The Royal College of General Practitioners (RCGP) discuss the alarming trend in the amount of GPs in general practice
This is an edited version of an article first published by the RCGP.
Responding to the latest NHS Digital data on GP workforce professor Martin Marshall, chair of the RCGP, said: “GP numbers are continuing to move in the wrong direction with the number of fully-qualified, full-time equivalent GPs falling by 277 in a year.
“When you include GP trainees, numbers are more positive – and it is excellent that we have more GPs in training than ever before – but we are still only making slight headway in terms of the 6,000 target pledged during the General Election – and trainees, while qualified doctors, are in GP training to learn, so we should be cautious about relying on them for service delivery.
“It’s also encouraging to see rising numbers of healthcare professionals in the wider primary care team – but these roles must not be seen as substitutes for GPs.

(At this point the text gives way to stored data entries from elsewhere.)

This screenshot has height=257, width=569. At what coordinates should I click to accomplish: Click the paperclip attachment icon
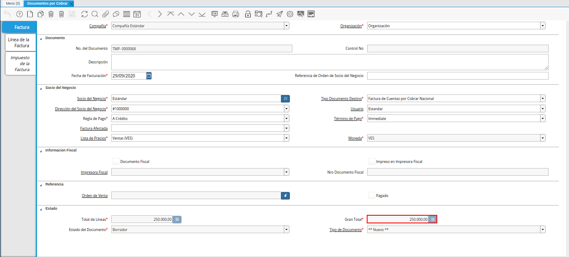105,14
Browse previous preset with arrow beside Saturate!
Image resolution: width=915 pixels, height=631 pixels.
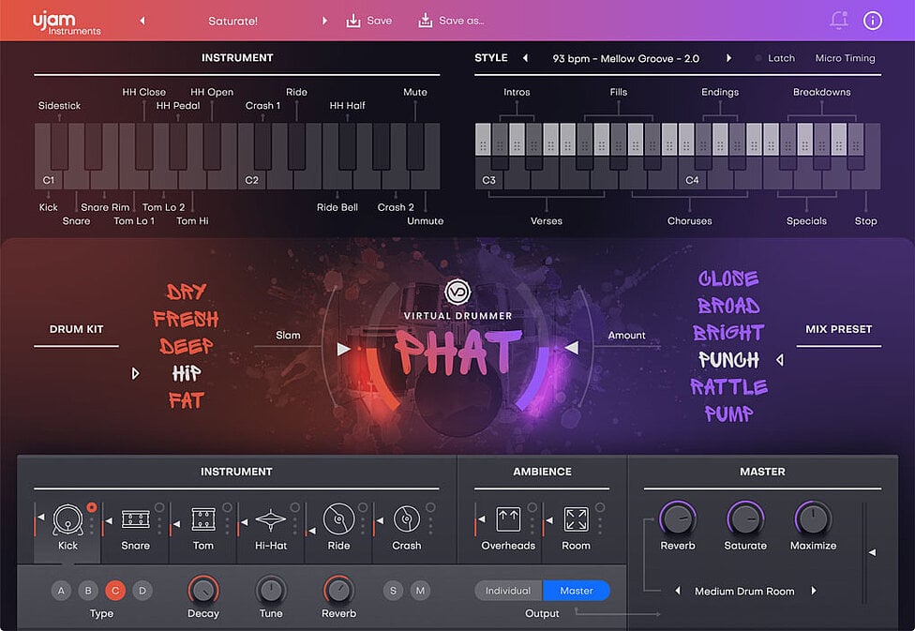point(142,20)
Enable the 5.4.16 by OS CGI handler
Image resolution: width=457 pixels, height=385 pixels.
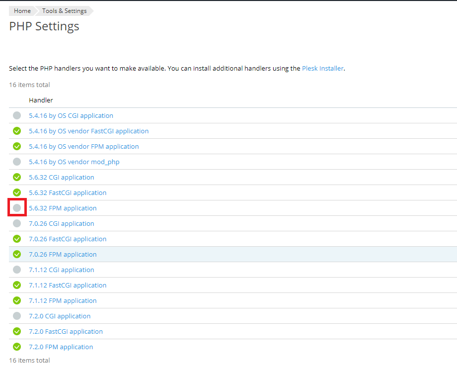tap(17, 115)
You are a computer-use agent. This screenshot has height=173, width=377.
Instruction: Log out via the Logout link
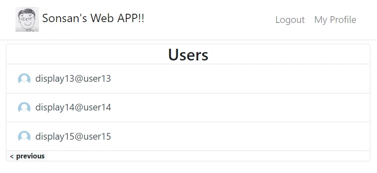290,20
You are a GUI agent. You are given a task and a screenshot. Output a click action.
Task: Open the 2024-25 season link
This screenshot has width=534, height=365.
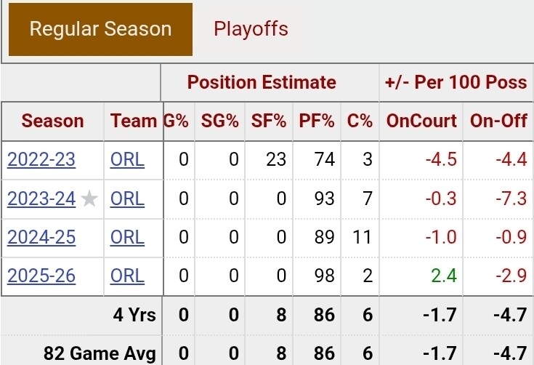click(x=41, y=237)
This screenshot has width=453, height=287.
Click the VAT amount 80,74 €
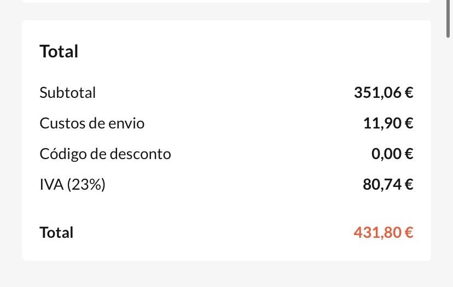point(388,185)
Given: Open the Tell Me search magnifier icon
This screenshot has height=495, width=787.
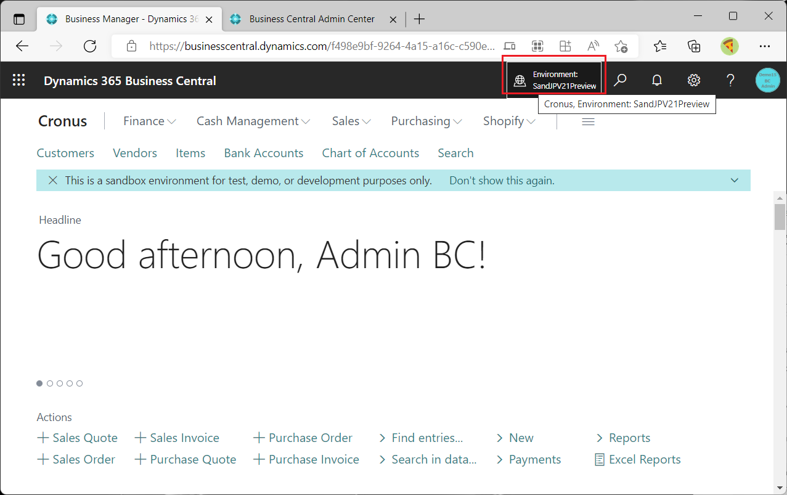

“General practice has been experiencing escalating workload pressure without the resource or workforce to deal with it for many years. This predicament is making the job ‘undoable’ for many and as a result experienced GPs are burning out and leaving the profession earlier than they planned.
“We need to see the forthcoming NHS People Plan published, and for it to include comprehensive retention strategies to keep experienced GPs in the profession longer, and to reduce ‘undoable’ workload to make the job more sustainable. It’s the only way to keep the NHS frontline safe for patients.”